As I stated in a previous column (and it’s a belief I’ll defend to the death if need be), if there was a Mount Rushmore for psychedelic music, one face that would have to be there is Grace Slick, the lead singer for Jefferson Airplane. Not only is her voice iconically powerful, but the songs she contributed to Jefferson Airplane are iconic in their own right for having an immense influence on psychedelic music, if not the 60s as a whole. It’s hard to hear “Somebody to Love” and not feel swept up in it. Although, admittedly one could say it’s equally (if not more so) difficult to hear that same voice in Starship’s memorable (for better or worse) 80s anthems “We Built This City” and “Nothings Gonna Stop Us Now”. That aside, her undoubtedly even more influential song is “White Rabbit”, released on Jefferson Airplane’s second (her first since being in the band) album Surrealistic Pillow.

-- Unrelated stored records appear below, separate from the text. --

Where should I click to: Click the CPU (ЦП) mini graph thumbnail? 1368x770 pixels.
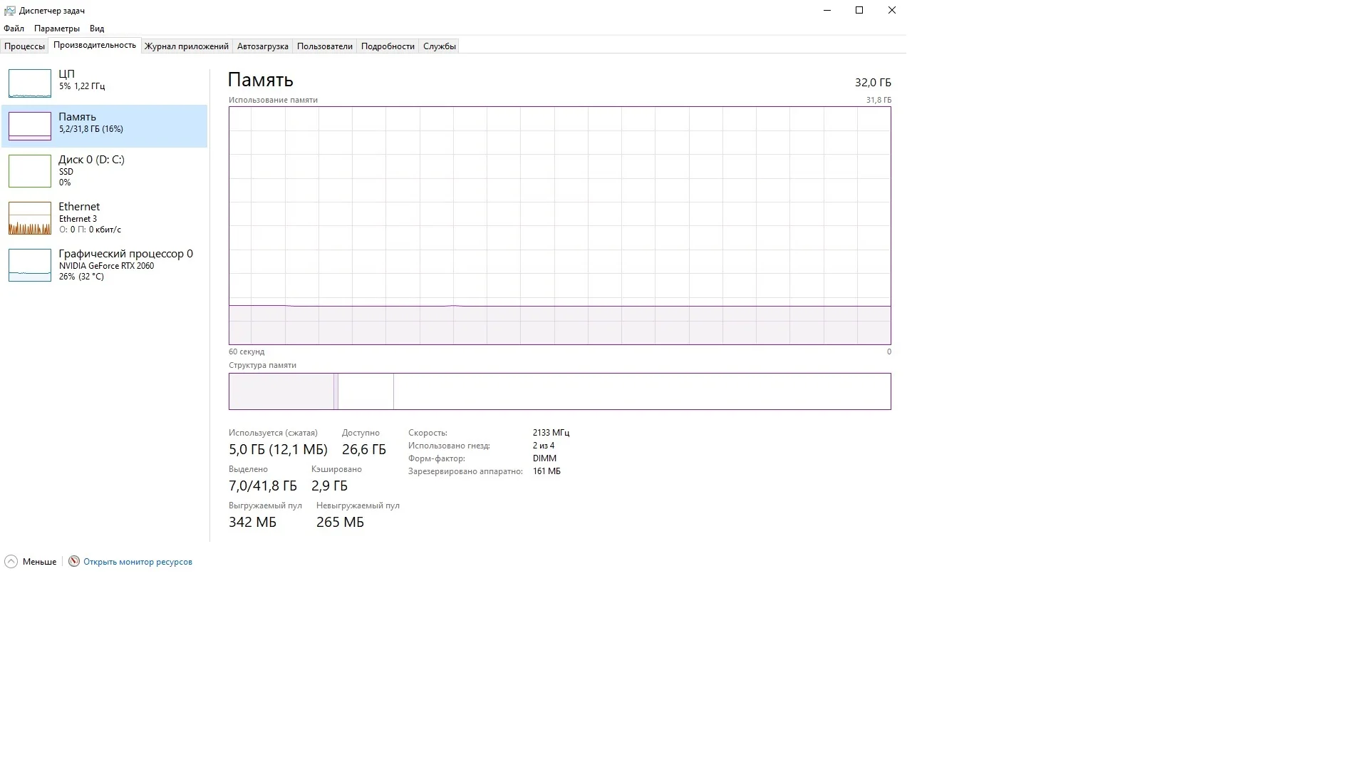coord(29,83)
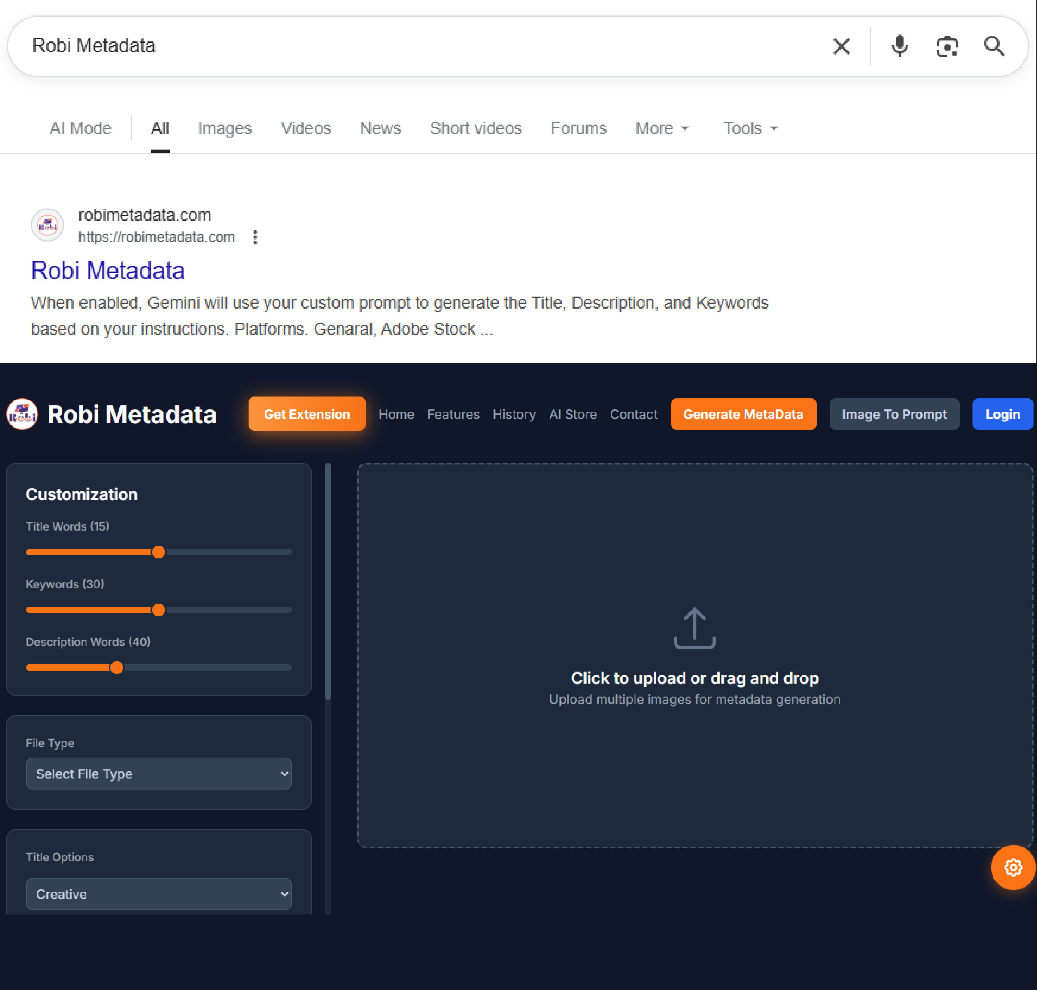Open the Creative title options dropdown
The image size is (1037, 990).
pyautogui.click(x=159, y=894)
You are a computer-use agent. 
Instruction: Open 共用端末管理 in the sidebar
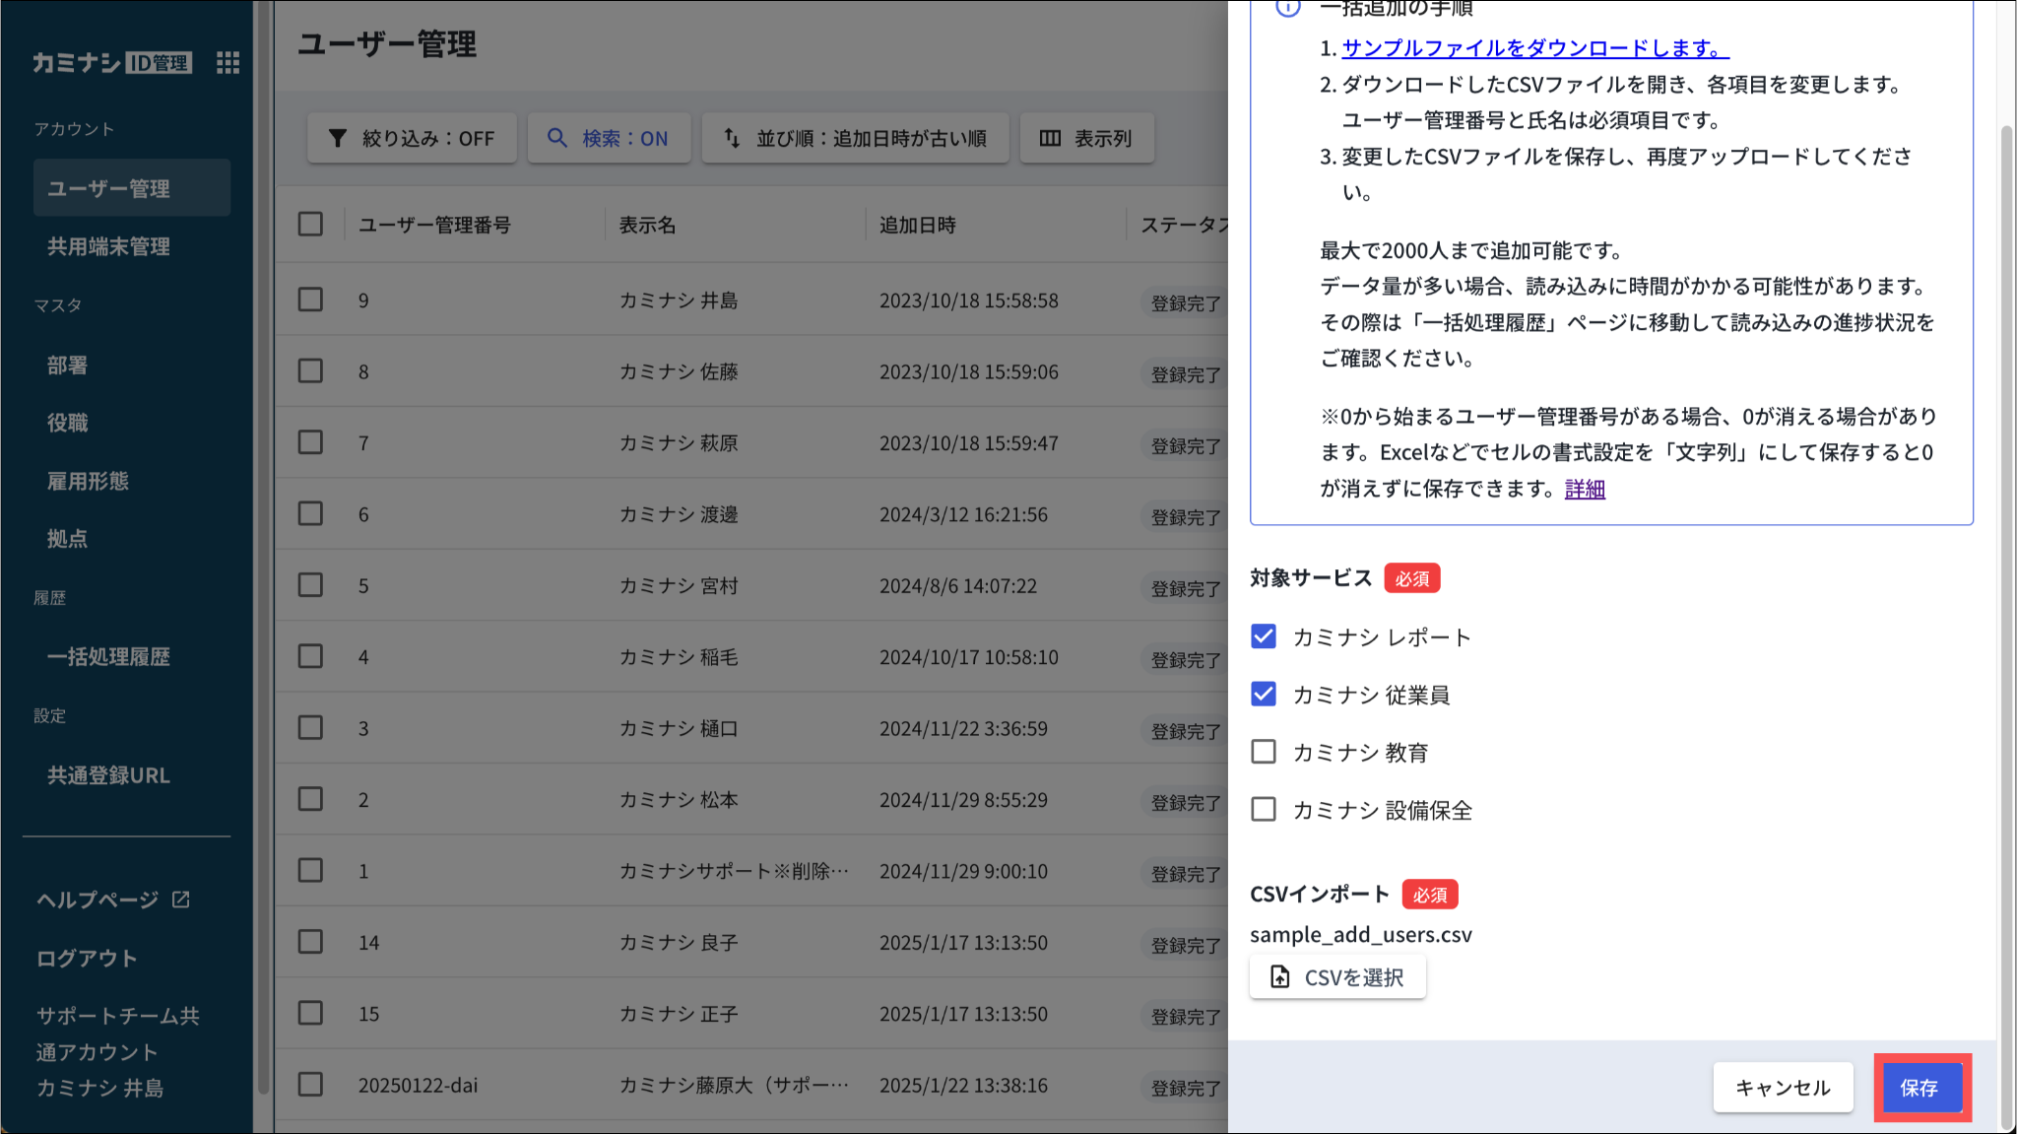[108, 246]
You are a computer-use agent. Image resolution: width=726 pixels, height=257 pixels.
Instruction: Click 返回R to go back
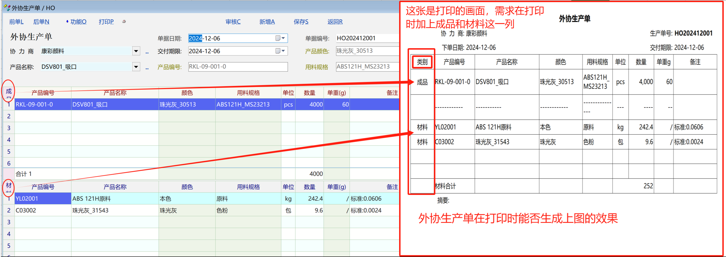[x=335, y=22]
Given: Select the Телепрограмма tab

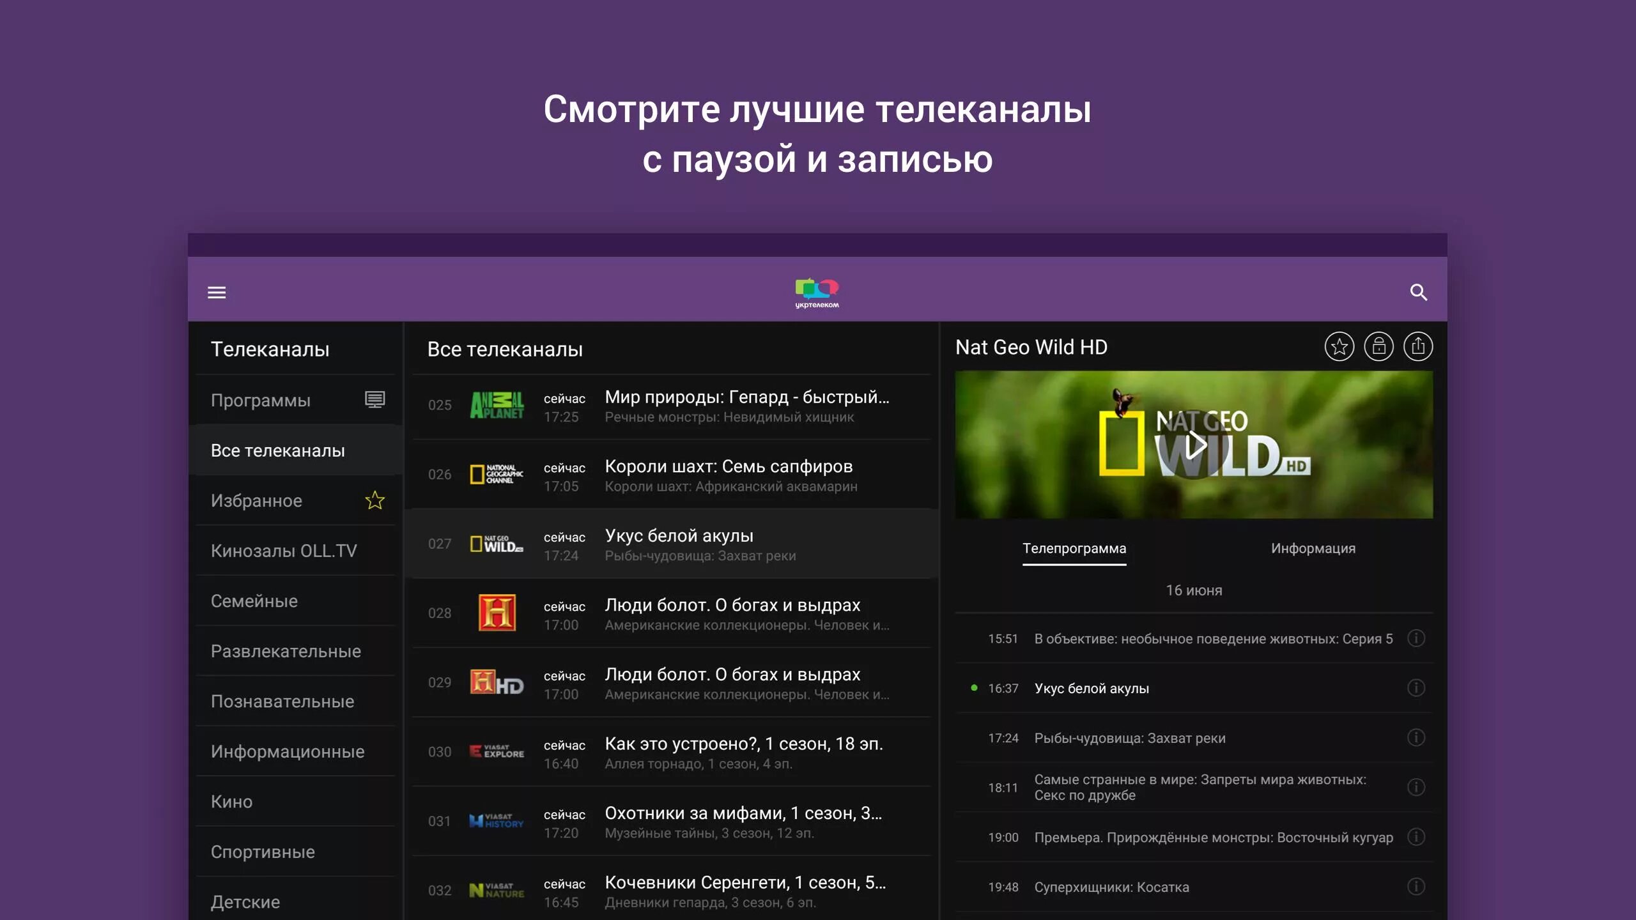Looking at the screenshot, I should tap(1074, 548).
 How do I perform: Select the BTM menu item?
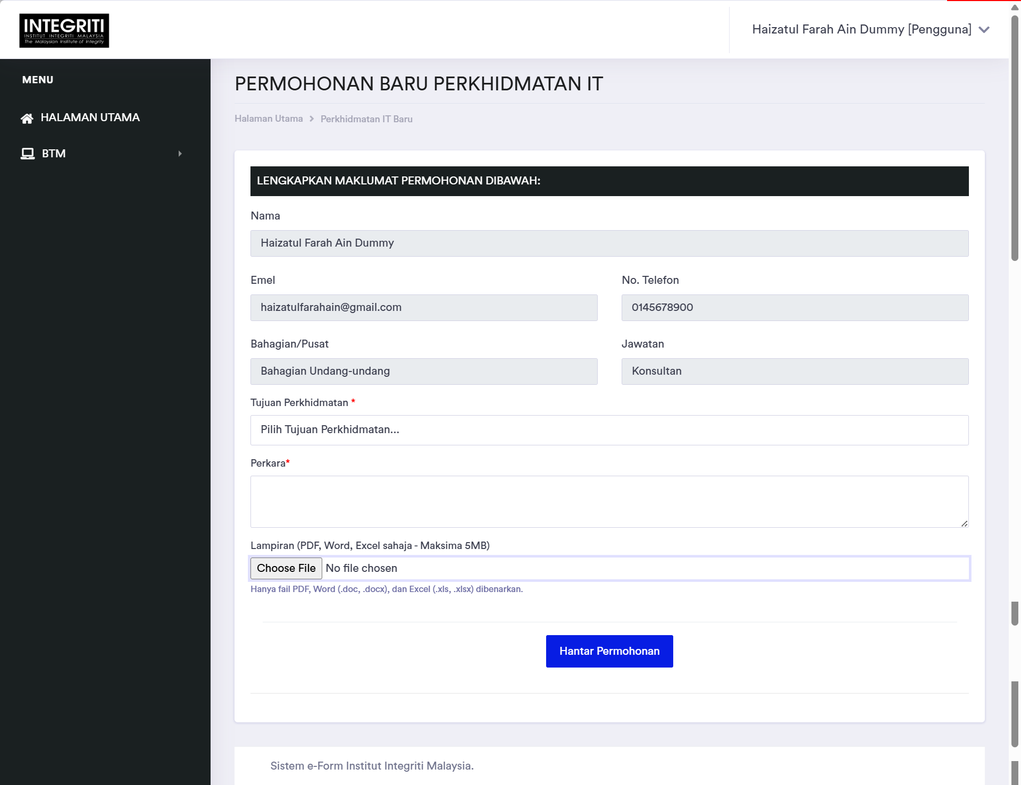[54, 154]

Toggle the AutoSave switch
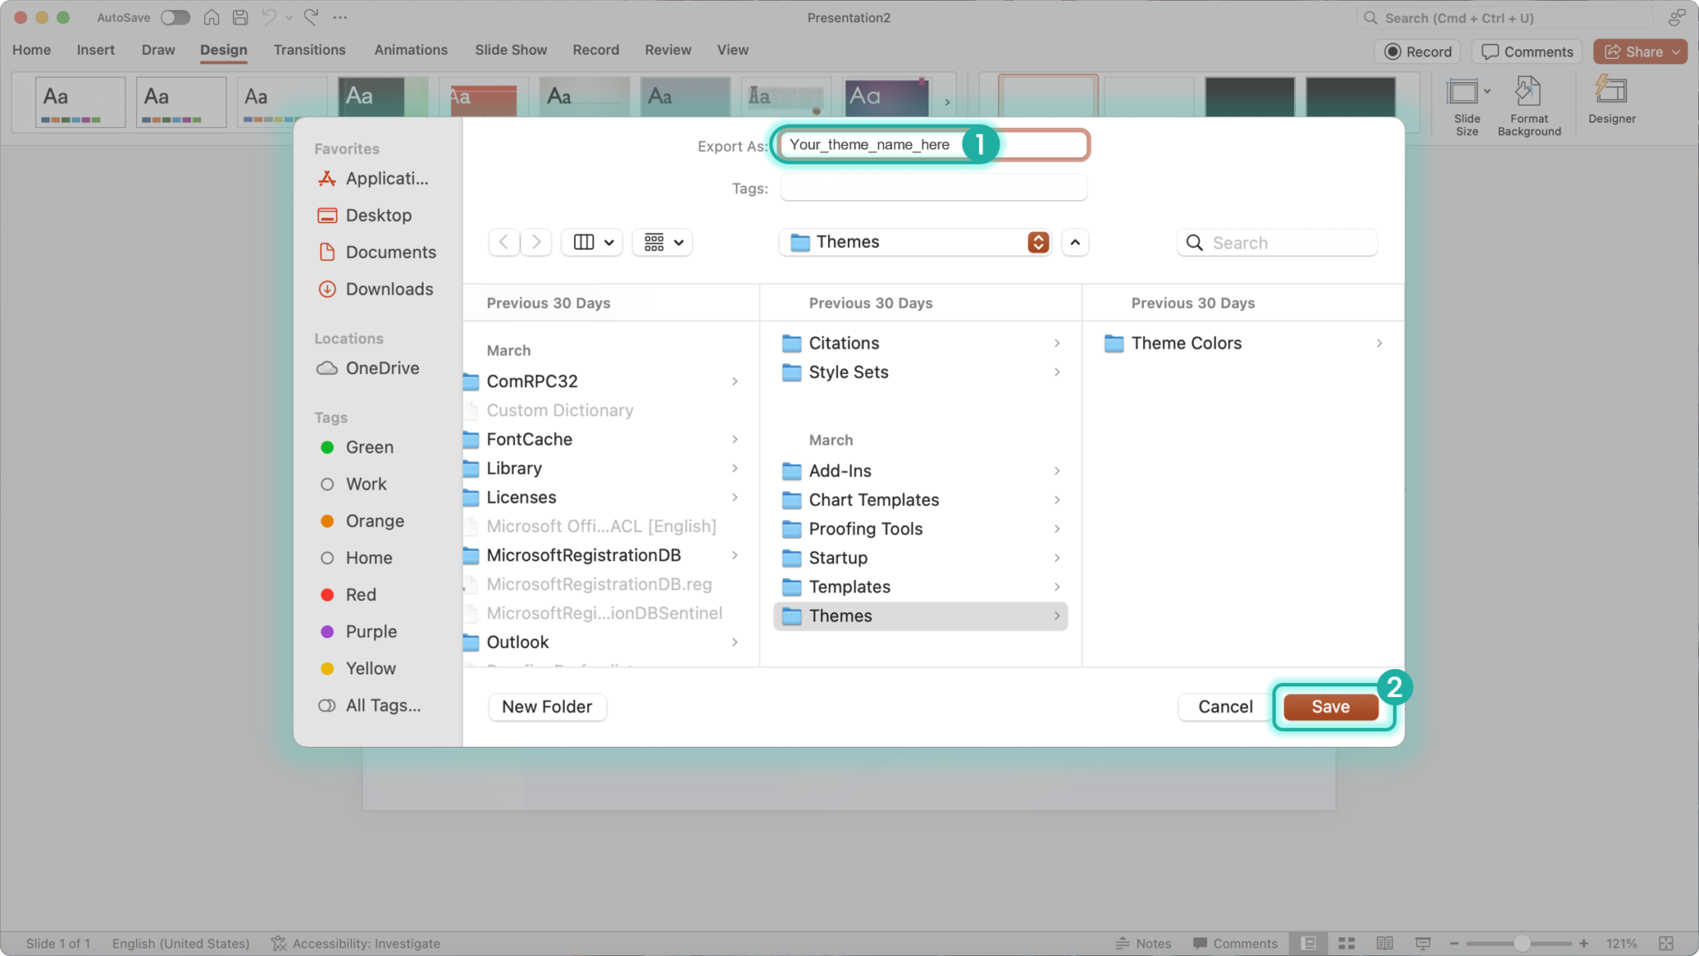(175, 17)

Along with “Somebody To Love”, “White Rabbit” was originally written by Slick during her time in The Great Society (the band she was in prior to joining Jefferson Airplane). The Great Society’s version bears very little resemblance to the version most are familiar with. It’s a 6-minute jazz-inspired jam where the lyrics don’t even start until just past the 4 minute mark. It’s not a bad version of the song, in fact there’s a fast energy to it that almost hints at what would later come with 70s hard rock. However, it doesn’t take the listener on the same ominous journey that the Jefferson Airplane version does. Their take clocks in at 2 and a half minutes. It starts subtly with a marching drum beat, with Jorma Kaukonen’s lead guitar playing almost sitar-like scales. The song slowly builds and builds until the end climax with Slick belting out “Feed Your Head!”. It’ll send chills down your spine the first (and probably 100th) time you hear it.
Lyrically, it’s one of the most well known songs to connect two of the main aspects of the world of psychedelic music: the sound and the substance. Partaking in psychedelic drugs is as much a part of the culture as the music itself. And while you don’t necessarily have to take the drugs to enjoy the music, some would say it certainly does enhance to experience. Starting with the lines, “One pill makes you larger/And one pill makes you small/And the ones that mother gives you/Don’t do anything at all/Go ask Alice, when she’s ten feet tall”, the lyrics in the song make direct references to Lewis Caroll’s books Alice’s Adventures in Wonderland and Through the Looking-Glass, including references to several characters (Alice, the White Rabbit, the hookah-smoking caterpillar, the White Knight, the Red Queen, and the Dormouse). And in those references Slick draws the parallels between the imagery in the stories, with her own personal experience with acid.
And in a clever move, Slick also wrote some lyrics as jab or sorts at parents who would obviously strongly discourage their children from taking psychedelic drugs, but gladly read them stories that would have obvious metaphors to those same drugs. Of course Caroll’s works predate 60s drug culture by at least a century, but you’d have to wonder what his reaction would be to the parallels being drawn from his work. And yet the references used in “White Rabbit” were just subtle enough for the song to reach the airwaves, despite public opposition to illicit drug use. In fact, it was one of the first songs to reference drug use that actually made it on the radio. Full disclosure, I had to ask the program director at WQRT if playing it on my own show would be acceptable (it was). And of course there’s the animated Disney adaptation. The references are there in plain sight. You don’t have to look that closely or make any stretch mentally. The “hookah smoking caterpillar” Slick sings about is right there, smoking that hookah. And sure enough Alice eats and drinks substances that alter her state of being. Either the people at Disney were oblivious, didn’t care or left in the parallels intentionally.
As much as “White Rabbit” is associated with metaphors of mind-altering substances, at the crux of the song is the final line “Feed Your Head.” So much of the music of the 60s (and really the culture at large) centered around concepts like peace and love, which were appropriate given our country’s involvement in Vietnam. But more importantly, the notion of freeing and expanding your consciousness (either through music, ideas or yes, drugs) seemed to tie it all together. Altering your thinking allows you to see the world differently, which quite possibly made things seem not so bleak. While not making an actual endorsement of using drugs, maybe that’s a mindset we could start to strive towards given the state of the world now.